In this context, it helps to pick out that Sub-Saharan African countries spend about Ksh.4, 875 per capita on healthcare, while Europe spends around Ksh. 338,000 per capita on healthcare, as the US spends, Ksh.1, 935, 050 per capita on healthcare, the world’s highest expenditure on healthcare.
Solutions to help Kenya scale up
Kenya should embark on a purposeful and time-conscious journey towards building a health data system as a real option to US-led or financed health data platforms for its own research, analysis, and ultimately, for its local pharmaceutical industry and decision-making.
This might mean setting up systems that are fully locally owned so as to reduce dependence on external funding, especially if the private sector can be incorporated into the investments.
Kenya should start thinking of how to set up an Africa-centric health financing mechanism to reduce the influence and involvement of external donors.

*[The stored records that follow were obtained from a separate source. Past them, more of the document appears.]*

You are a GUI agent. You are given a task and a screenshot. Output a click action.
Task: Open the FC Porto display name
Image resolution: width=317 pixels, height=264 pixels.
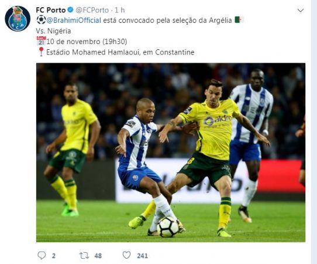(x=51, y=10)
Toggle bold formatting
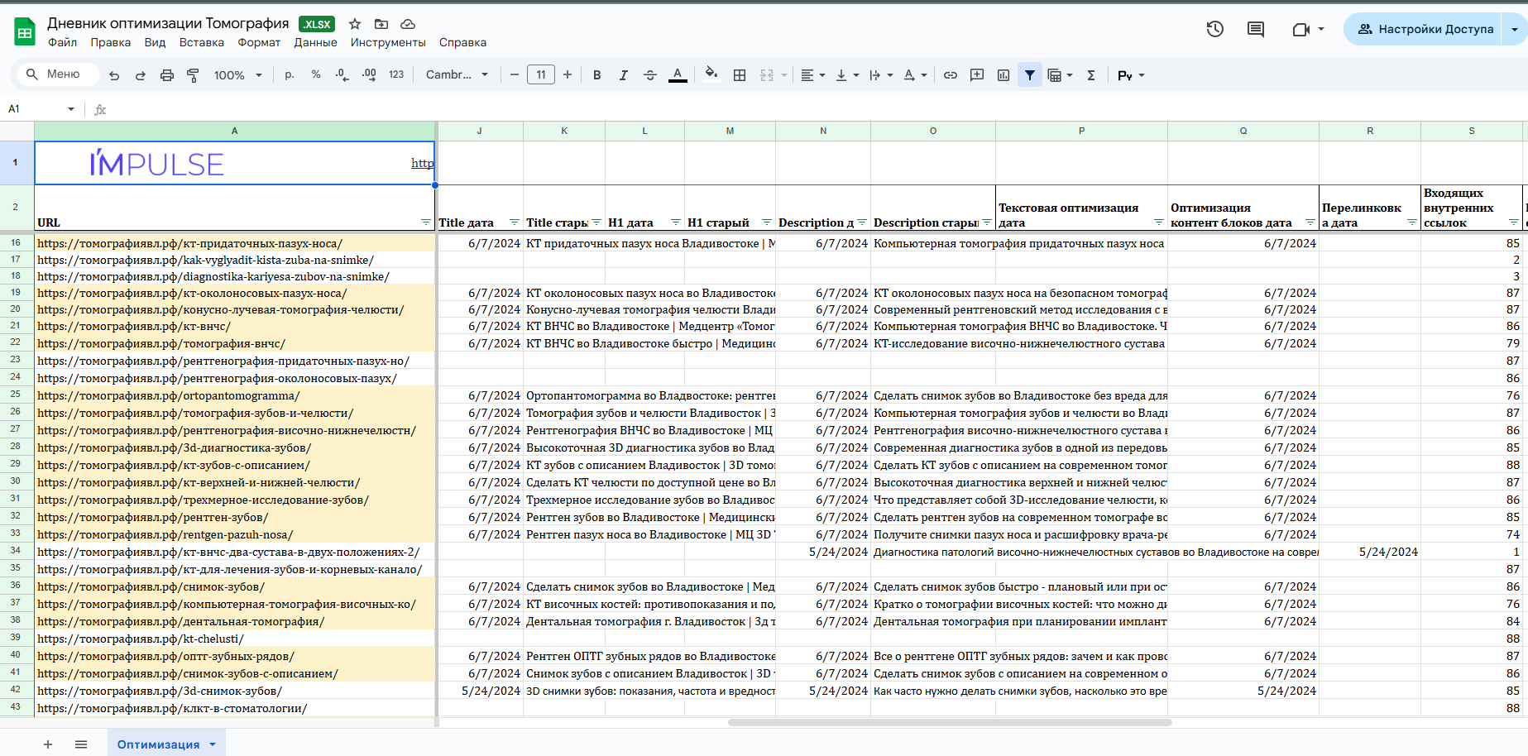The height and width of the screenshot is (756, 1528). pos(596,75)
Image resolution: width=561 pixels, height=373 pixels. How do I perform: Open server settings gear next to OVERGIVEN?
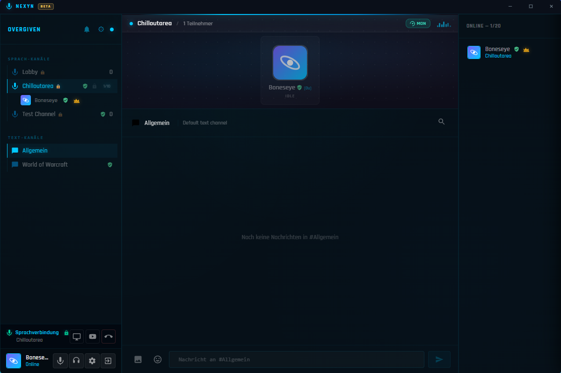coord(101,29)
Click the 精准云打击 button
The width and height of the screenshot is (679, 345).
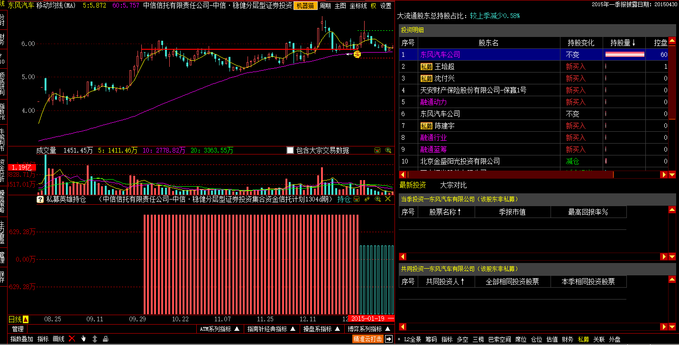click(x=367, y=339)
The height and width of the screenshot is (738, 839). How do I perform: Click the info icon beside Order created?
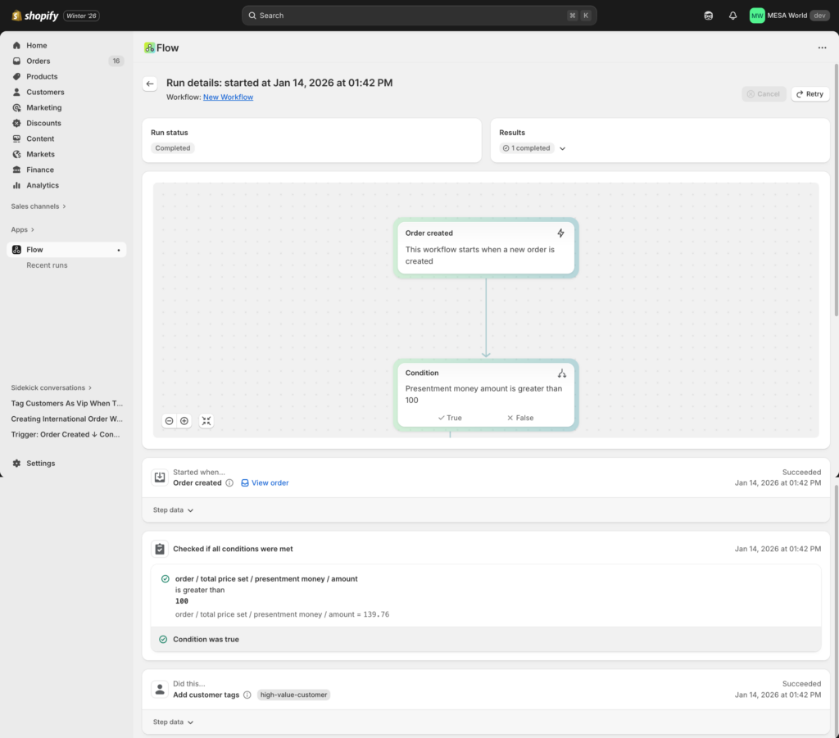coord(230,482)
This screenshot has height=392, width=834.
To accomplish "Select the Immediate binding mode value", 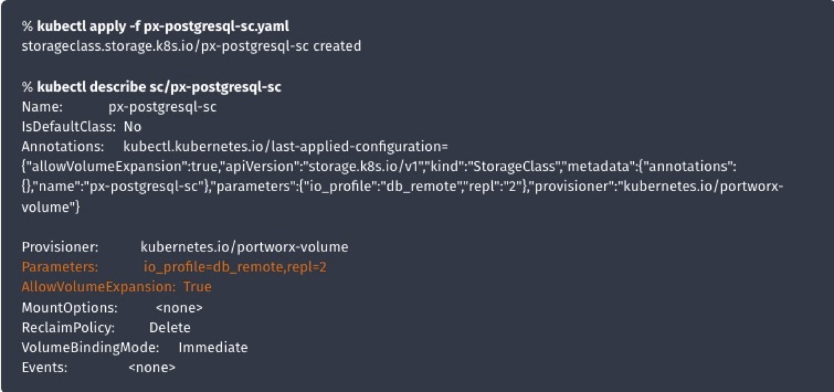I will [x=213, y=348].
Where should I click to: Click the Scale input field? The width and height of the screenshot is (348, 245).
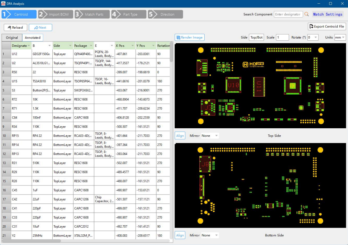282,37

It should formulate regional collaborations with its immediate neighbors to ensure large markets are available for local manufacturing as well as technology transfer of knowledge.
Kenya’s health data deal is not an isolated case; a number of African countries will also be summoned to Washington for similar agreements that might not necessarily be in their best interests, but they will accept based on need rather than choice.
When the US hurriedly removed health programs run by the defunct USAID, it exposed the soft underbelly of many countries, which immediately got into budget shortfalls within their health sector that they could barely plug.
Today, it might be a citizen’s health data that Kenya is offering to a foreign country, and if we do not correct the ship, it might be more critical data tomorrow for a bowl of aid.